Preceptors’ ratings of student performances were summed for each subcompetency over all of the eligible observation periods. Students’ average scores on each subcompetency from all eligible observation periods were calculated and the aggregate score was used in the factor analysis (n=291) and assessment of each subcompetency’s internal consistency.
Finally, mean competency scores were calculated by averaging individual student subcompetency mean scores. While we were able to distinguish between not observed and unmarked subcompetencies, we could not make that determination at the competency level. There are 2 primary reasons why a competency score was not calculated. First, while a subcompetency may be typically applicable, it may have been marked as “not observed” during an individual student’s practice experience for some reason (eg, no patients were admitted who needed therapeutic monitoring of mood stabilizers in a psychiatric unit). Alternatively, not every subcompetency listed within a competency is appropriate for a specific practice experience, so the competency is unlisted and all its subcompetencies are unmarked (eg, patient medication counseling during an elective administrative research practice experience). Mean competency scores were used for the intercompetency correlation analyses and evaluation of the overall scale’s internal consistency.
Construct validation requires that items representing a unidimensional competency load on the same factor and that items from 2 different competencies load on 2 different factors. To test if this compulsory condition was met, subcompetencies from 2 competencies were paired and subjected to a single factor analysis to determine if: (1) each of the competency pairs revealed 2 unidimensional factors, and (2) subcompetencies hypothesized to represent a specific competency loaded on the appropriate factor. In other words, subcompetency items that represent competency 1 should all load on factor 1 and subcompetency items that represent competency 2 should all load on factor 2. Sufficient pairs were formed to represent all possible combinations (eg, competency 1 vs competency 2, competency 1 vs competency 3, competency 2 vs competency 3, and so forth) from the 13 competencies (n=78 pairs). Principal components factor analysis with varimax rotation was conducted for each competency pair. Items with rotated factor loadings greater than 0.40 were examined as candidates for inclusion in new factor(s). The internal consistency of each competency derived from the factor analyses was evaluated using Cronbach alpha.16
Given the number of comparisons, the a priori level for rejecting the null hypothesis was adjusted to alpha=0.01. Data were analyzed using IBM SPSSv19.0. The SUCCESS evaluation program was approved by the University of Florida Institutional Review Board.
RESULTS
Students enrolled in the College of Pharmacy at the University of Florida were required to participate in 11 four-week APPEs. During the 2009-2010 APPEs, preceptors evaluated 30 567 of 41 613 competencies (73.5%) and 196 819 of 336 237 potential subcompetencies (58.5%) among the 291 students. Just over 42% of the practice experiences qualified as required according to Accreditation Council for Pharmacy Education (ACPE) Standards, and nearly 58% were elective practice experiences. Clinical ambulatory was the largest proportion (44.4%), followed by clinical inpatient (38.6%) and nonclinical practice experiences (17.0%). The 3 most frequently occurring practice experiences were ACPE-required community practice (10.8%), internal medicine (11.2%), and ambulatory care (11.6%). At the time, drug information also was required by the college, but not by ACPE. Just over 10% of the practice experiences were for drug information or advanced drug information.
Construct Validity
Of the postulated 78 pairs, 56.4% (n=44) demonstrated a unique factor for each member of the pair, indicating discriminant validity (Table 1). Moreover, in keeping with the strictest criteria, there was no “crossover” of individual subcompetency items across these pairs (convergent validity).
Table 1.
Construct Validity Using Factor Analysis to EvaluateC and Discriminant Validity of Sub-Competency Items and Competency Statements and Zero Order Correlations among SUCCESS Competencies (n=291)
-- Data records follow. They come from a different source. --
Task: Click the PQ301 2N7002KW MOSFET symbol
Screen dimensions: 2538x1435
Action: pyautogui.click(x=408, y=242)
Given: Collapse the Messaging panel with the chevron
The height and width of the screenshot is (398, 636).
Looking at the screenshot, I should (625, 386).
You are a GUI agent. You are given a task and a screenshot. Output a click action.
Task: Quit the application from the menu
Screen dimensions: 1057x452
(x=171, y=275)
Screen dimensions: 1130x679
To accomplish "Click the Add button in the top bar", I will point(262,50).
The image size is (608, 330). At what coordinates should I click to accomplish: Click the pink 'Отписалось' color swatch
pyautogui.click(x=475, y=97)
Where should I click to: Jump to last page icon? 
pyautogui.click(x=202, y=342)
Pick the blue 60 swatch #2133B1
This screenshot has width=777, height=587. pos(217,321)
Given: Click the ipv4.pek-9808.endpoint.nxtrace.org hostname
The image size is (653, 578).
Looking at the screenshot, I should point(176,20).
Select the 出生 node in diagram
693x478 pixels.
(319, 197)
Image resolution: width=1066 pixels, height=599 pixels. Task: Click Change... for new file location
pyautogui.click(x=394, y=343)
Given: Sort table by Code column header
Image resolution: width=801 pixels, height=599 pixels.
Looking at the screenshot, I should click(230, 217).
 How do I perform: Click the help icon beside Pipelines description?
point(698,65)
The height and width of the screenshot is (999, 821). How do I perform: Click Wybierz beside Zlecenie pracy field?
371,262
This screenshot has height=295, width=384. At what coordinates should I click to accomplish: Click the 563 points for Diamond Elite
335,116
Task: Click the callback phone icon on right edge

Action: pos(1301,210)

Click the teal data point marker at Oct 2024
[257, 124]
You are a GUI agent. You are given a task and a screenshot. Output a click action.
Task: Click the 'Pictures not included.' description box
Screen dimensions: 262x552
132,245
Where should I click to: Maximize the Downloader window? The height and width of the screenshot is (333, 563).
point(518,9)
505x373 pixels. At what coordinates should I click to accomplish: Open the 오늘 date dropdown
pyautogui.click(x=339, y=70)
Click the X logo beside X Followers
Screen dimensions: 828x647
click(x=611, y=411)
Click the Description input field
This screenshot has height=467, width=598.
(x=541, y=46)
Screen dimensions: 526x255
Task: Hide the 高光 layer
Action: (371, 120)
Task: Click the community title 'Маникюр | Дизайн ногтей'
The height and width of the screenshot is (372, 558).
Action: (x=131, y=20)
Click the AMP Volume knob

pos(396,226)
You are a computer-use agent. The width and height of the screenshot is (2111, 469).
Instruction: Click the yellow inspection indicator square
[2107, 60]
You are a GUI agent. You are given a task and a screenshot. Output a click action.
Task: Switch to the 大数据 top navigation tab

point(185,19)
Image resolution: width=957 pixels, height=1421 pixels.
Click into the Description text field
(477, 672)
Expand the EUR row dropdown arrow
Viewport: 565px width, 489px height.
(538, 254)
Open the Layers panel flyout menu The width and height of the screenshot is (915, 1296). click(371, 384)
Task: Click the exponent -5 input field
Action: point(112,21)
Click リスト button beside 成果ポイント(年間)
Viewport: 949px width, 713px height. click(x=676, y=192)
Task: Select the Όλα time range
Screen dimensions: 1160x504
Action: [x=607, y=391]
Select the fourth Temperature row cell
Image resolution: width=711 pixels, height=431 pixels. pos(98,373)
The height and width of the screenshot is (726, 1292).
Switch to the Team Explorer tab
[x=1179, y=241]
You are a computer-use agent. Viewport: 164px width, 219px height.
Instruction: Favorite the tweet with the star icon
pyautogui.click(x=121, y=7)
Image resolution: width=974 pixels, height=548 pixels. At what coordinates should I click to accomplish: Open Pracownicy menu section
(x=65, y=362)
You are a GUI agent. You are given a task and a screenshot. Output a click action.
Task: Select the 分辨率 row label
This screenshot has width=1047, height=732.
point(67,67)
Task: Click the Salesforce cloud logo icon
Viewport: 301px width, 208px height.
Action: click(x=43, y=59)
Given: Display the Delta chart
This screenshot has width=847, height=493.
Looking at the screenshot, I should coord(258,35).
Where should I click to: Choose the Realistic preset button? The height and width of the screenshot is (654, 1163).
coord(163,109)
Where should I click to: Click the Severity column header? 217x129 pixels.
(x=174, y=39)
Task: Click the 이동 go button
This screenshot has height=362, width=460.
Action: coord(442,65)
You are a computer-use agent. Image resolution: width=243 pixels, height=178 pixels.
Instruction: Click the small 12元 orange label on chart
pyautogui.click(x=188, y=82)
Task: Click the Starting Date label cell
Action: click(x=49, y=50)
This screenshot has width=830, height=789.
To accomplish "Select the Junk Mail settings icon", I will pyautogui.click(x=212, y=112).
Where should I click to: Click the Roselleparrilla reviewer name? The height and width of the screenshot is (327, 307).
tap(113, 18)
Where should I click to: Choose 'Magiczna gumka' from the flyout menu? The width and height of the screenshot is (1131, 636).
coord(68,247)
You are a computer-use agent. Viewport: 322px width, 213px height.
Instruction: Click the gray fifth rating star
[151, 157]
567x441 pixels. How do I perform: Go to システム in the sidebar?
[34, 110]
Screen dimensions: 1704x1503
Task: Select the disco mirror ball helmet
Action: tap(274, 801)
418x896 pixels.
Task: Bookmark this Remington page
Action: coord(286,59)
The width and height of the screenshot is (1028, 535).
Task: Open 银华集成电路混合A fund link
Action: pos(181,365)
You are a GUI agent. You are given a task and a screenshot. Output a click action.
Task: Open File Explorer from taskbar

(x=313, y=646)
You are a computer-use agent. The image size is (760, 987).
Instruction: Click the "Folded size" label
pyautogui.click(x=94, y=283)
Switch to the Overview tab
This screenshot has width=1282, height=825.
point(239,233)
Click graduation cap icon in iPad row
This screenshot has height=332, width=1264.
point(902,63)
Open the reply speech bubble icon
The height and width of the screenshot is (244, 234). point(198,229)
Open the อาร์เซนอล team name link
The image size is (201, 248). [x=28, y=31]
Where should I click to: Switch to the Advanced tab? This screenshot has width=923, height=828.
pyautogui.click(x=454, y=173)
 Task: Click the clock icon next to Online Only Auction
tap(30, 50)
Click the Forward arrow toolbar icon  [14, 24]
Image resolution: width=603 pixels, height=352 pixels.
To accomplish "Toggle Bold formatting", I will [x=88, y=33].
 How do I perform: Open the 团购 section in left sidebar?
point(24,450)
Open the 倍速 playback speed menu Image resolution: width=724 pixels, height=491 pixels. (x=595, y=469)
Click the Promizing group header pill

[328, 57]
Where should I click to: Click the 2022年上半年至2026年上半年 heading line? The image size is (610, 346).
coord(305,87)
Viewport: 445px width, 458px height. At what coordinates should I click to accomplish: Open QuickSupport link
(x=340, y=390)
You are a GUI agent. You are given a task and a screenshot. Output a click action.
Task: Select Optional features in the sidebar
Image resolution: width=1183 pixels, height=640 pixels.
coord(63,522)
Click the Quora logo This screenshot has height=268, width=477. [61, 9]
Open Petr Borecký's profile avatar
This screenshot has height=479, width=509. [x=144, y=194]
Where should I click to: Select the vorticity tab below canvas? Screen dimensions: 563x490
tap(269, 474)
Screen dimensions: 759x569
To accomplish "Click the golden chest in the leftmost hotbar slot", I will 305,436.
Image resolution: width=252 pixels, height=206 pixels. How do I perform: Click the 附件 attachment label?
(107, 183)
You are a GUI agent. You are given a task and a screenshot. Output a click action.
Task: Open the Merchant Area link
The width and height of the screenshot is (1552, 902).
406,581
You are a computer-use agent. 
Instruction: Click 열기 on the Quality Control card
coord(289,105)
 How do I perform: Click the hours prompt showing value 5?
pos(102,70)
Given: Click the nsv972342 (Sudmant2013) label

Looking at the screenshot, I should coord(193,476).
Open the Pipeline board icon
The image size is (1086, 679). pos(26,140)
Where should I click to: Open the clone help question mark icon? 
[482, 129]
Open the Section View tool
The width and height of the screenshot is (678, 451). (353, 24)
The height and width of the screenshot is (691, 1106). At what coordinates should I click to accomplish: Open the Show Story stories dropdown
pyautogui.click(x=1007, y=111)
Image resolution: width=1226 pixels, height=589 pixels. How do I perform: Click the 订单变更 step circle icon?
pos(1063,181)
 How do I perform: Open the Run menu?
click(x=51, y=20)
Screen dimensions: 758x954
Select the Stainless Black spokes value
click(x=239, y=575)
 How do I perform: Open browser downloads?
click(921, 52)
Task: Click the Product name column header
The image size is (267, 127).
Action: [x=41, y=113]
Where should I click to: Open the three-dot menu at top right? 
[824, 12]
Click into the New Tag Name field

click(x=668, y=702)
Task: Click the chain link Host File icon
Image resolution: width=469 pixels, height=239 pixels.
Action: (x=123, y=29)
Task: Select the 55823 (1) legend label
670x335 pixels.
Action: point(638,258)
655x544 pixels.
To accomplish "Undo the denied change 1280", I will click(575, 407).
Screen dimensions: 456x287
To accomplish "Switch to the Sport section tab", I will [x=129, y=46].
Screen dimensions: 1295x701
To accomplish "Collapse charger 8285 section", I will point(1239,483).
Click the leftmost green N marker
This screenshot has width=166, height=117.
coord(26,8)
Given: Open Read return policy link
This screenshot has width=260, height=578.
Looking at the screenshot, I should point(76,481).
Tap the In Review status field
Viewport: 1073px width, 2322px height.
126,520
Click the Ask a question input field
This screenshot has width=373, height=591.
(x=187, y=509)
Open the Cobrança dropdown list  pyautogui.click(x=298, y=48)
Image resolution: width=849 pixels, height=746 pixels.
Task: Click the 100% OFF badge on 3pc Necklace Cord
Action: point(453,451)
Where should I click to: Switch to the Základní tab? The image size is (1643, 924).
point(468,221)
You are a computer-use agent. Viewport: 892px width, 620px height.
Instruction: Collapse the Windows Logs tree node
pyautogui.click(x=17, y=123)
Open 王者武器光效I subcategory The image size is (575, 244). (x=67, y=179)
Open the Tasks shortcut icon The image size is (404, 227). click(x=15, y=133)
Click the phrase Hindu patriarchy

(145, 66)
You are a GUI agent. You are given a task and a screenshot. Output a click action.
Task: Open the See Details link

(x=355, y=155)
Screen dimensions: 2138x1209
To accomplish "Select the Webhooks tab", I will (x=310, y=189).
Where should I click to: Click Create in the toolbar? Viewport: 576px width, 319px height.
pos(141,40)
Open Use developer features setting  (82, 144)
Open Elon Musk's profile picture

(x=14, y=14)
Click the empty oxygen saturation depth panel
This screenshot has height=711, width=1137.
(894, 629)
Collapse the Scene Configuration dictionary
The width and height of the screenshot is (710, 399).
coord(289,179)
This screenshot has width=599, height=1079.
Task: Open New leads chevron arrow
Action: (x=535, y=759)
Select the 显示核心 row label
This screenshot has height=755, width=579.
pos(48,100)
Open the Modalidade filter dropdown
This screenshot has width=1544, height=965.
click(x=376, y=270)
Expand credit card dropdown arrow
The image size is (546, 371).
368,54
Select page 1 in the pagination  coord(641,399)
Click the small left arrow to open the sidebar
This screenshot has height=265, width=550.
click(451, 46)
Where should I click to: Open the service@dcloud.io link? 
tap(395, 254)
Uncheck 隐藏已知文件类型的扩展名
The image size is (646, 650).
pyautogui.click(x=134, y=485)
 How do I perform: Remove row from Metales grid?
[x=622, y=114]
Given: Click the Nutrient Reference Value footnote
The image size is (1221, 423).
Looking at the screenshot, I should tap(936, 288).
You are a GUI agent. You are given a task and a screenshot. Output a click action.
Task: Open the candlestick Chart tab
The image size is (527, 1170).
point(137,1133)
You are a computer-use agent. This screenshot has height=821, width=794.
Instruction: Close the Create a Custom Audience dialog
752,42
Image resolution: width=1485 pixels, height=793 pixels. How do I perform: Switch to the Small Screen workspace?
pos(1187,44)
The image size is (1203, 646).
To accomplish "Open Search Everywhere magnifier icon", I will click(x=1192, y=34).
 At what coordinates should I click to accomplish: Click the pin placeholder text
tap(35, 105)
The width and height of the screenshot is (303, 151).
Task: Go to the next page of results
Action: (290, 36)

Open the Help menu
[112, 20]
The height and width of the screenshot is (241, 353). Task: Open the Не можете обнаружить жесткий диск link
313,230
Of the 34 pairs where at least 1 of the competencies was multidimensional (eg, did not converge), most (91.2%) were from competencies 7, 11, and 12. Competency 1 (Drug Distribution Systems) showed 3 separate factors when paired with competency 4 (Monitoring for Endpoints) and competency 8 (Drug Information). In both cases, the 2 subcompetencies within competency 1 referring to law and regulations constituted the second factor. However, these 2 law and regulation subcompetencies did not form a second factor when paired with 7 other competencies, not including competencies 7,11,12 (eg, discriminated between constructs).
When competency 2 (Disease State Knowledge) was paired with competency 3 (Drug Therapy Evaluation) and competency 4 (Monitoring for Endpoints), the results from both pairings showed the constructs were unidimensional rather than multidimensional as hypothesized. Similarly, a unidimensional construct was obtained when Drug Therapy Evaluation and Monitoring for Endpoints competencies were subjected to factor analysis. Hence, these 3 pairs did not fit the required pattern of 2 factors to demonstrate discriminant validity.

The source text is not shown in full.